- TO DO
Take from the entries below the stretch from the line with "Expand the Region dropdown" through the line with "Select the 김밥", and return it exactly, leaving the pictures out.

- GIVEN INFORMATION

------------------------

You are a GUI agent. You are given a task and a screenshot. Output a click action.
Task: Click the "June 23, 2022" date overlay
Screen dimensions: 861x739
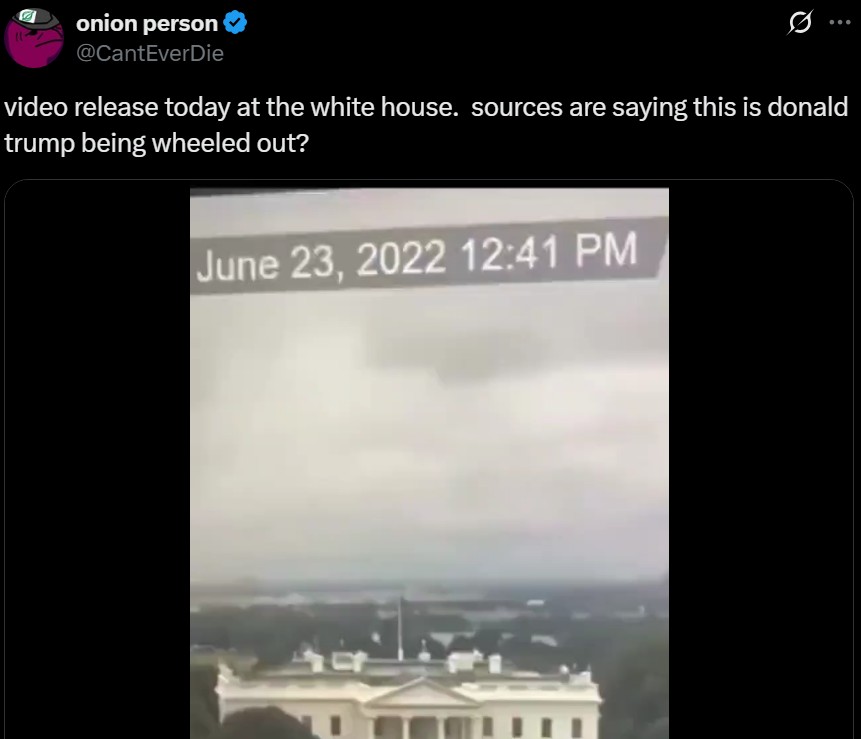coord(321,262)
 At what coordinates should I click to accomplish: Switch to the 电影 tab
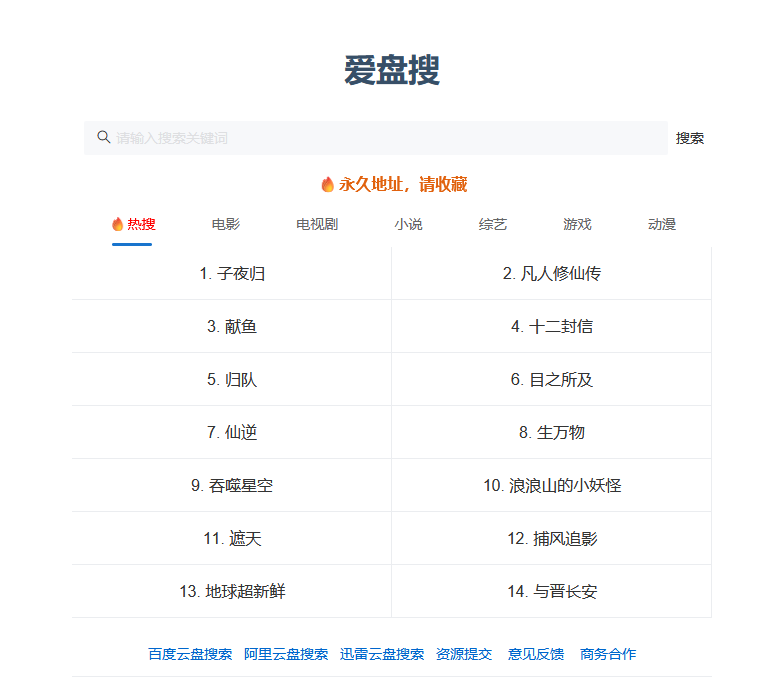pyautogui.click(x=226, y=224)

------------------------

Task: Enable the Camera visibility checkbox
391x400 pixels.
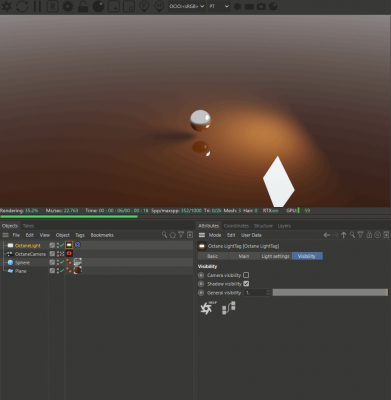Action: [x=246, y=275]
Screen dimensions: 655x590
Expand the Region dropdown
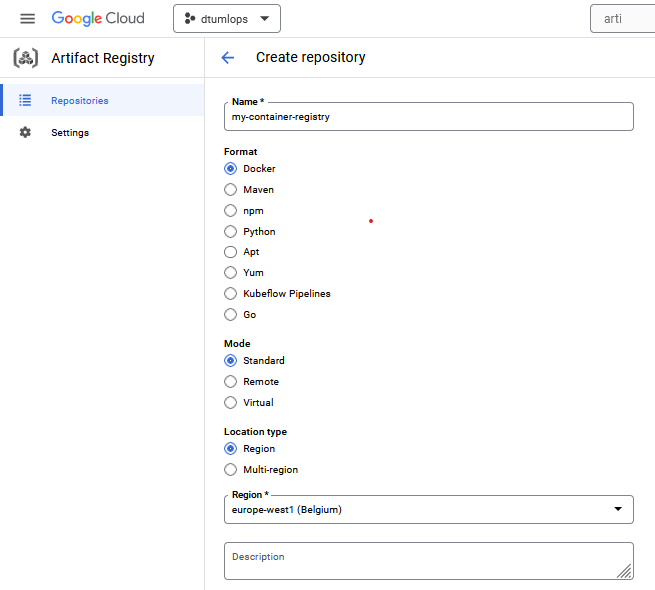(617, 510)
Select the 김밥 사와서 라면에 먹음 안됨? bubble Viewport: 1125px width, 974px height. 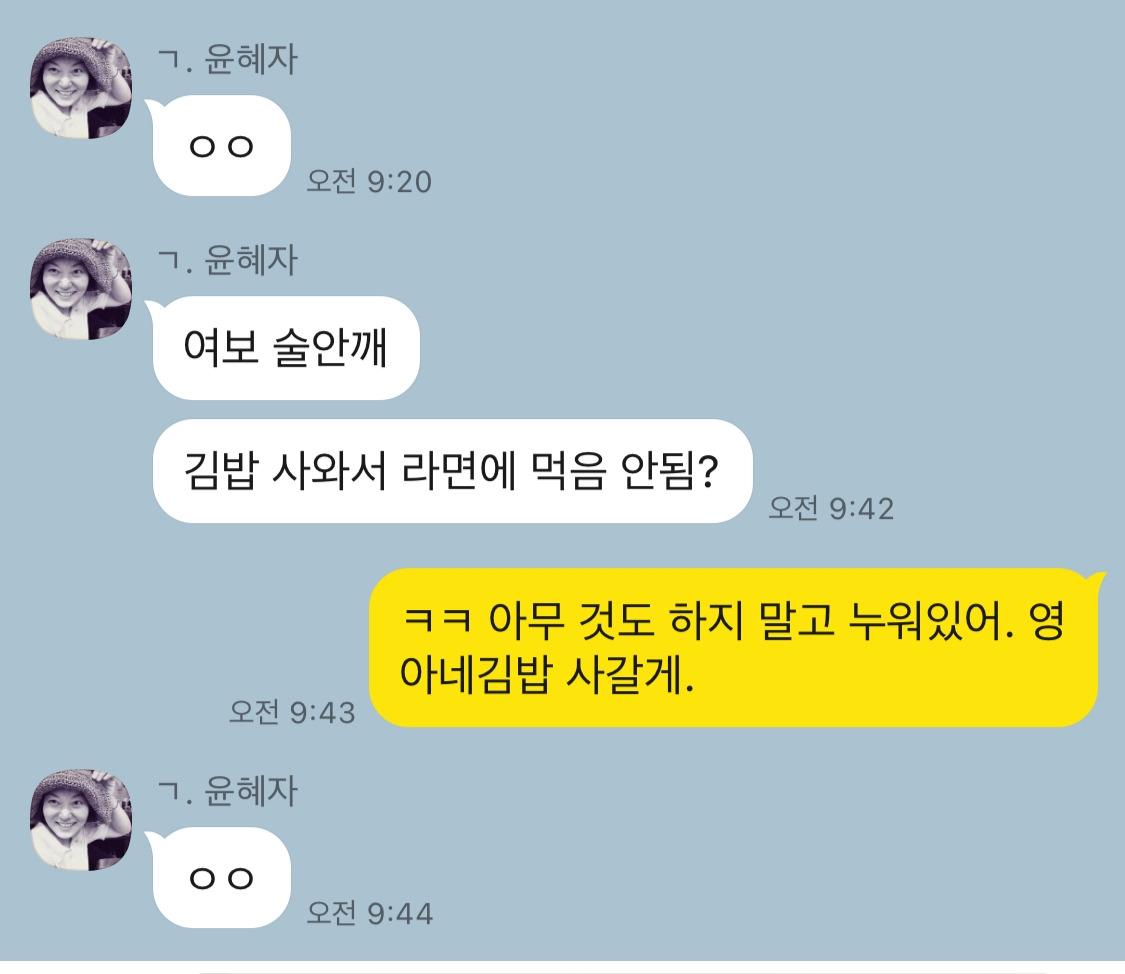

------------------------

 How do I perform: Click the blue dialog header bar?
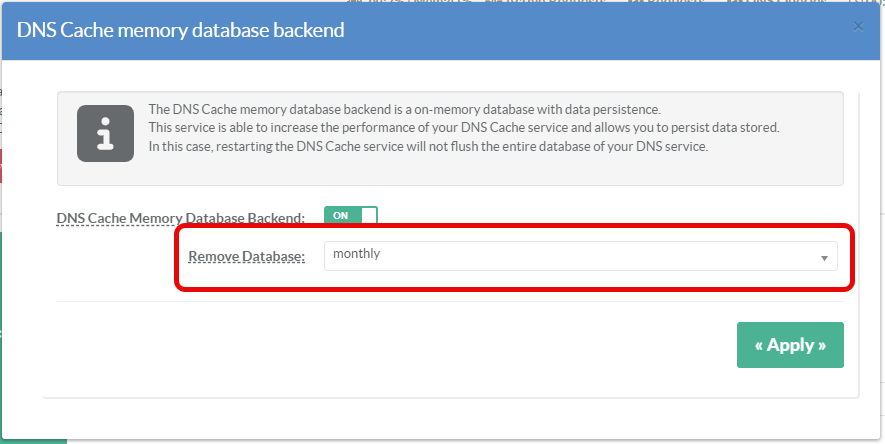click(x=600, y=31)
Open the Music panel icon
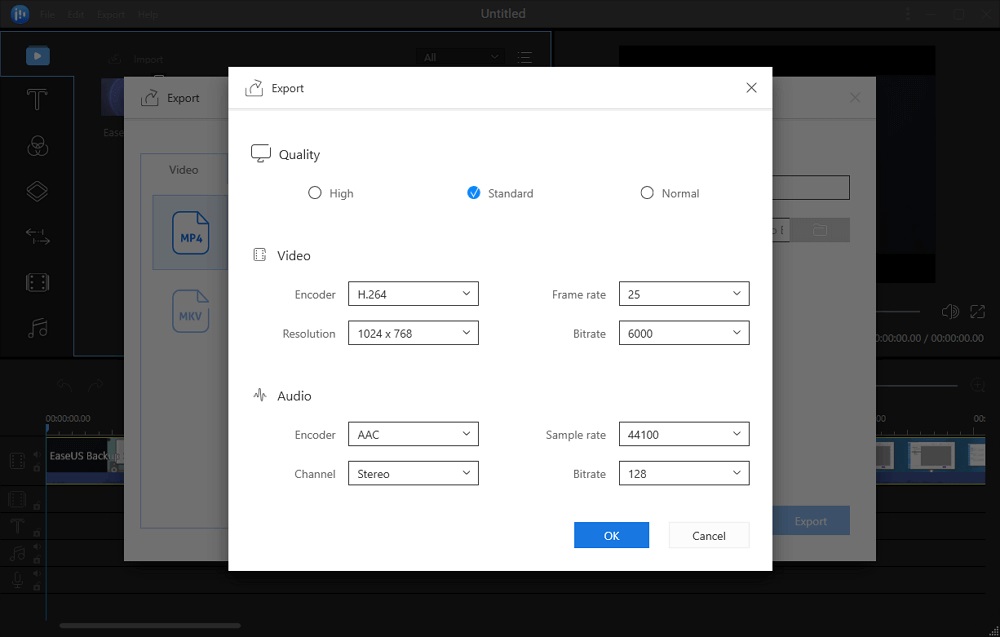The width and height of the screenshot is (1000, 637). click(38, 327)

------------------------

- RESULT OF THIS EXERCISE
Expand the Region dropdown
(617, 510)
Select the 김밥 사와서 라면에 먹음 안됨? bubble Viewport: 1125px width, 974px height. 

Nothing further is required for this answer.